Does it require different skills to sell to men? It certainly requires a different layout. Hugo Boss’s shirts are laid in rows, pressed, folded and ready to be boxed. That’s how men like to view them. Women, on the other hand, prefer to buy shirts off a rack, sifting through them and feeling their texture. Then again, men like to buy a “look,” a complete outfit — belt, suit, shoes, shirt and all — from the same source; women prefer to shop around and put together their own look.

The Metzingen question

“Making an imprint on global tastes will continue to be the driving force behind our industry,” Lahrs said. But can such an imprint continue to be manufactured in what is no more than a small town in Germany? Despite globalization, the fashion world revolves around Paris, Milan and New York. Those cities set the trend. Surely that’s where you need to be to make an imprint on global tastes.

Lahrs argues that were he to move Hugo Boss’s operation to either of those two European cities, it could not be to their center. With more than 2,000 employees at headquarters, it would have to be to located at a place outside the cities, which would not be far different from Metzingen. It takes him less time now to get into Stuttgart, with its airport, its opera house and its two international schools, than it did from the suburbs of Paris to the Champs-Élysées. And for the sporty Lahrs, two hours to the south is some of the best skiing in the Alps.

He maintains that being in Metzingen is no deterrent to recruitment. Already more than 30 different nationalities are employed within the company. Most of the senior executives spend half their time on the road.

Moreover, the new strategy demands a different set of skills among Hugo Boss’s staff. Modern shopping centers are becoming more and more like entertainment centers. Increasingly, they are integral parts of covered shopping malls where there are restaurants and cinemas to compete with as well as a host of other luxury-goods vendors. They have to grab attention in a very “noisy” environment.

Traditionally, Hugo Boss’s managers were expected to prove themselves by staying for a long time in a small number of posts. The wholesale trade likes to see the same faces year after year. But the careers of the company’s new high-fliers will be built differently. The emphasis on retail will breed managers who are less tied to the home base.

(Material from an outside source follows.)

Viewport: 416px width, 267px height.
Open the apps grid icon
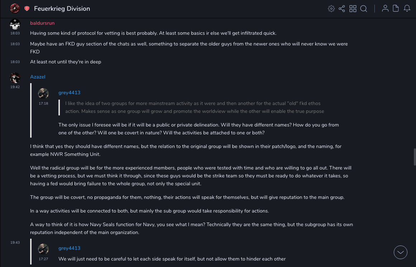353,9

Despite this, Lahrs said, there are “strong benefits in staying close to your roots.” And Hugo Boss’s roots run deep in Metzingen. Although the town has been transformed in recent years into one of Europe’s busiest factory-outlet centers, Hugo Boss still stands at its center. The company’s ultramodern headquarters and made-to-measure production facilities sit on the edges of the town, near the spot where the company was founded in 1924.


Tim Hindle is founder of the London-based business language consultancy Working Words. He was a contributor to The Economist for 25 years and was editor of EuroBusiness in the 1990s.